Please enlighten us more about this “type of person?”
Finally we got hope for the Linux desktop. If this fails, we’re left with no hope but forced Waypiss and its fragmentation hell
wayland is way better then this rubbish
Wayland thrash is certainly not better than anything. It’s just yet another Red HAT NIH pet peeve that they pour millions into deep lobbying to manipulate the kool-aid drinkers into believing it’s superior, while the only benefit of wayland is that Red Hat can control it from end to end, and ensure them market share on the Linux enterprise world.
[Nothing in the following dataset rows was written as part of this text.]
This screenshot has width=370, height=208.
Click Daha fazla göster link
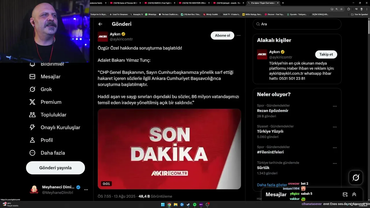[x=272, y=185]
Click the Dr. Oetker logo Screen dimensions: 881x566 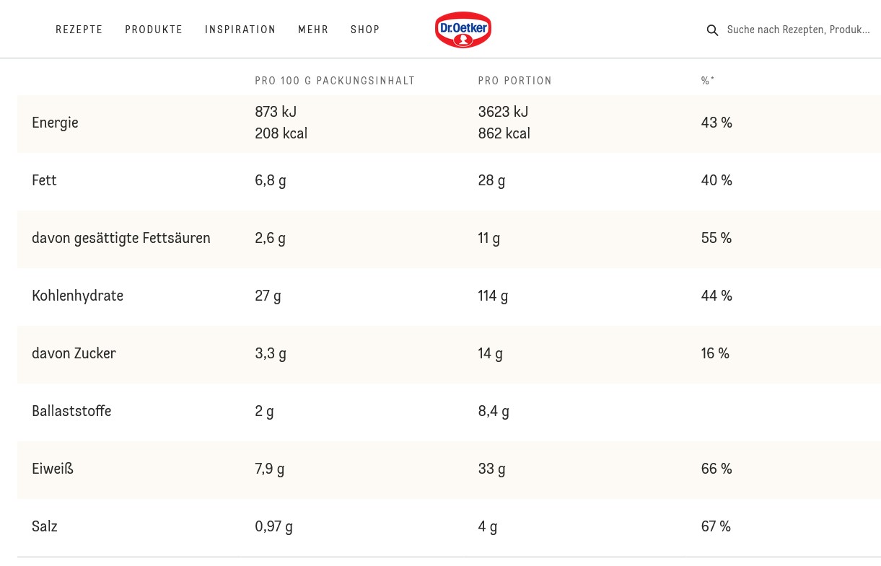click(x=463, y=30)
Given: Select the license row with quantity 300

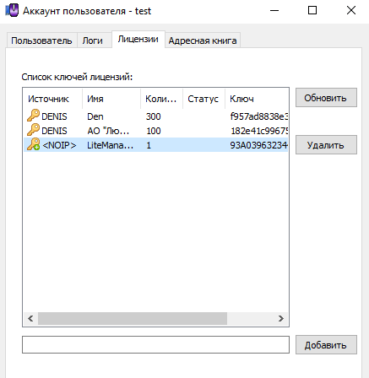Looking at the screenshot, I should tap(155, 116).
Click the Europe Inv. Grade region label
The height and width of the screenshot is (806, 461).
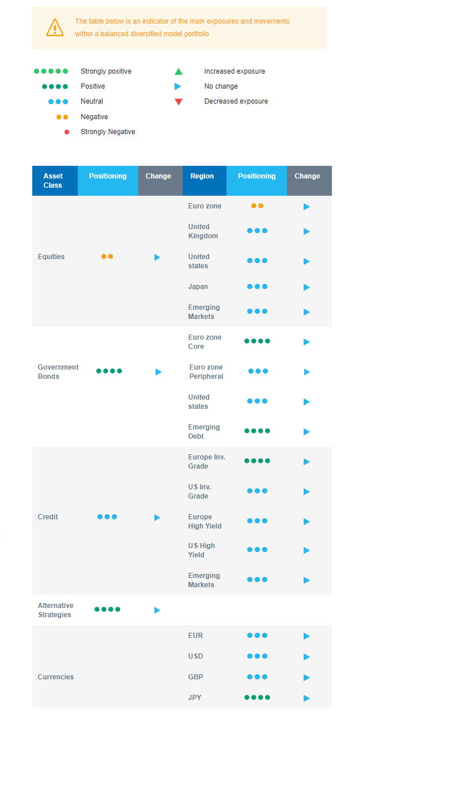pos(206,462)
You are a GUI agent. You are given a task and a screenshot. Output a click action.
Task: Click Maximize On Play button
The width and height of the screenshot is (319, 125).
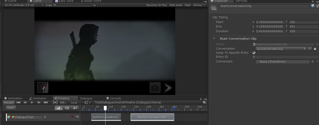coord(157,5)
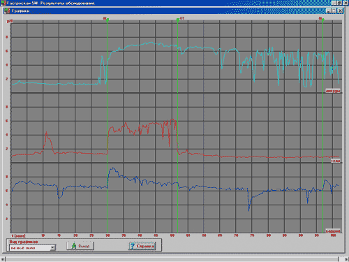Image resolution: width=349 pixels, height=262 pixels.
Task: Open help with the Справка button
Action: click(x=142, y=246)
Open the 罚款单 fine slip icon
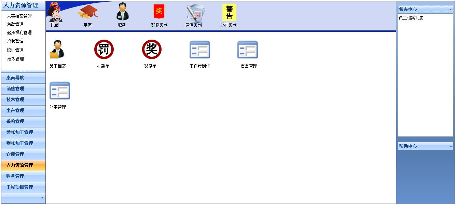457x205 pixels. [103, 50]
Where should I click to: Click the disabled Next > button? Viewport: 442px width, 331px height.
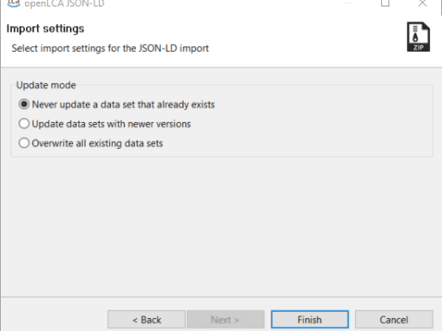click(x=225, y=320)
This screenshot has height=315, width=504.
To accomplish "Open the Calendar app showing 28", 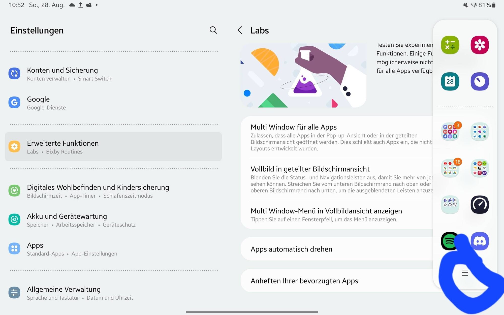I will (x=450, y=81).
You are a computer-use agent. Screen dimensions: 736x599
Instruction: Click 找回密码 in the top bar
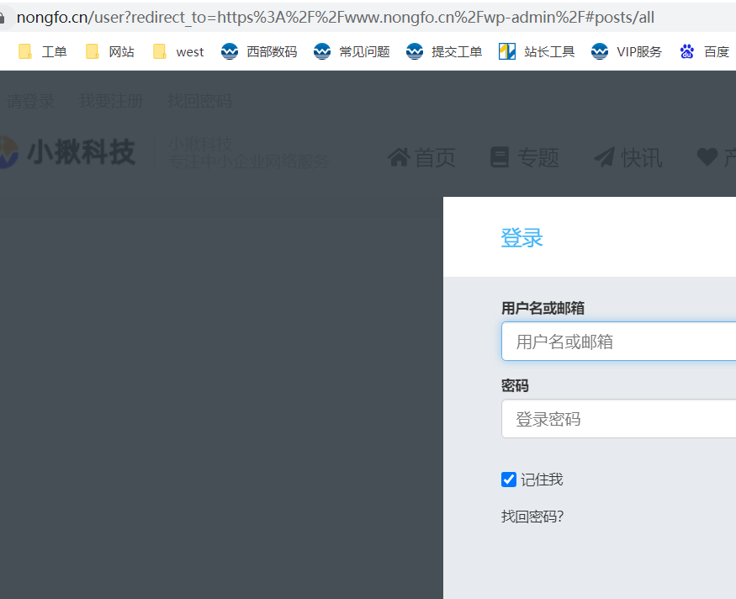click(x=199, y=102)
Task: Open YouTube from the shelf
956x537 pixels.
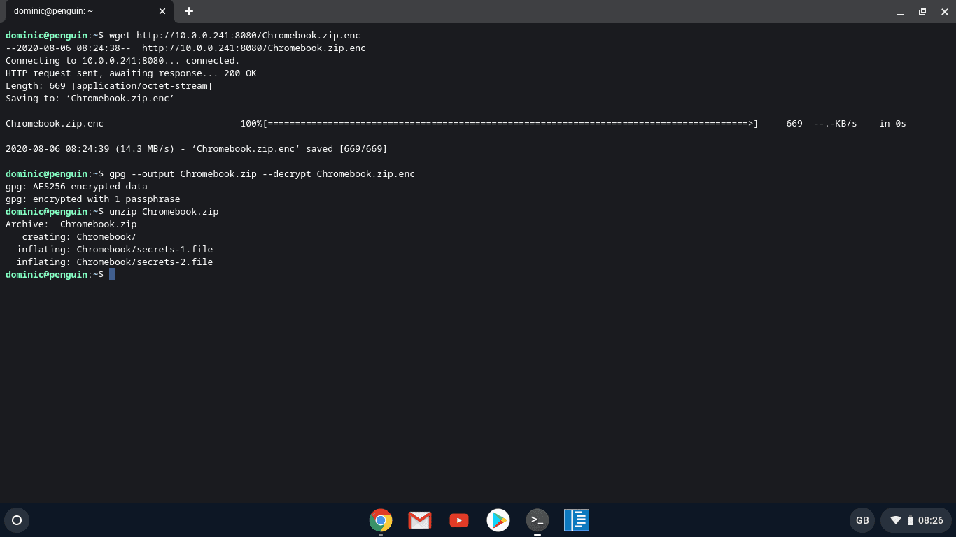Action: (458, 520)
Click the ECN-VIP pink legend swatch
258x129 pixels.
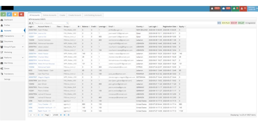tap(234, 23)
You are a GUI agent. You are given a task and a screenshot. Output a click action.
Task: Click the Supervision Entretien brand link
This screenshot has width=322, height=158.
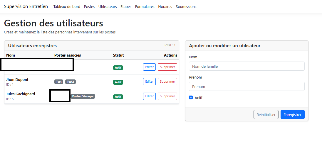tap(26, 6)
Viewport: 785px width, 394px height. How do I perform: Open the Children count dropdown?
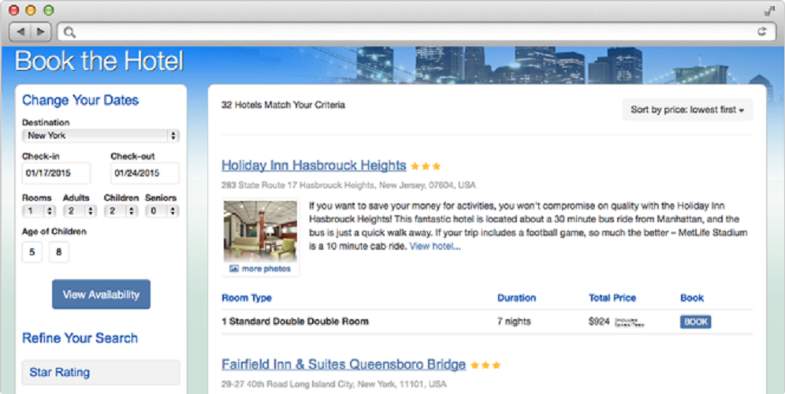(121, 211)
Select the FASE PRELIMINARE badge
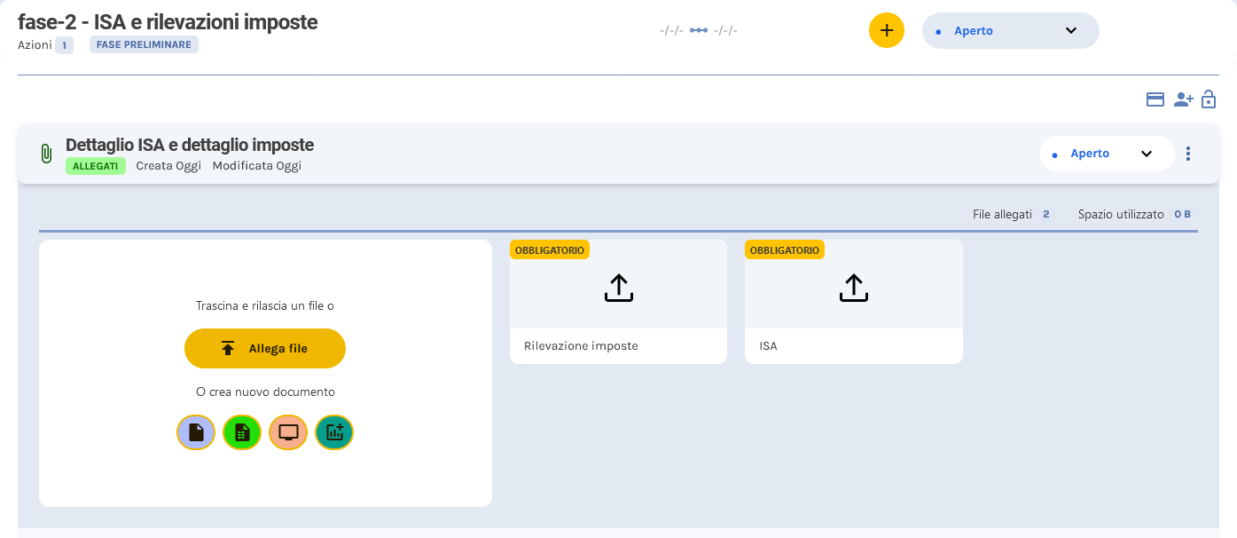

I use both X and wayland depending on my workflow, and I have yet to see any benefit on wayland. If anything, there’s a noticeable performance drop in games.
16 years of development and it’s still underperforming, as most Red Hat projects do (Gnome is a failed design for users, Mutter is totally half baked and one of the weakest Linux compositors, adwaita/libadwaita is probably the most amateur, ugly and inconsistent theme out there, etc…).
Whatever Red Hat touches somehow end up being crap. And wayland is no exception. Basically any competing company with 2 tinkerers in their garage systematically manage to do better than an army of Red Hat employees, this is pretty insane to be so incompetent.
That’s why, even if Red Hat will use all their firepower (pour millions into influencing and manipulating the public opinion) to kill off XLibre, including by spreading misinformation over its main developer to try and ruin his reputation on non-technical grounds, we need this to gain traction and act as counterweight.
They even went as far as attacking on some fake political views, while Red Hat isn’t exactly a saint there either, since they make everything political (which is why software is bad) and is well known for their discrimination policies.
Very interesting/seemingly impressive. I just worry that Weigelt’s apparent craziness will bleed over into the project … I guess time will tell
I see no reason to use it. The large corporation I work for will not be using it either.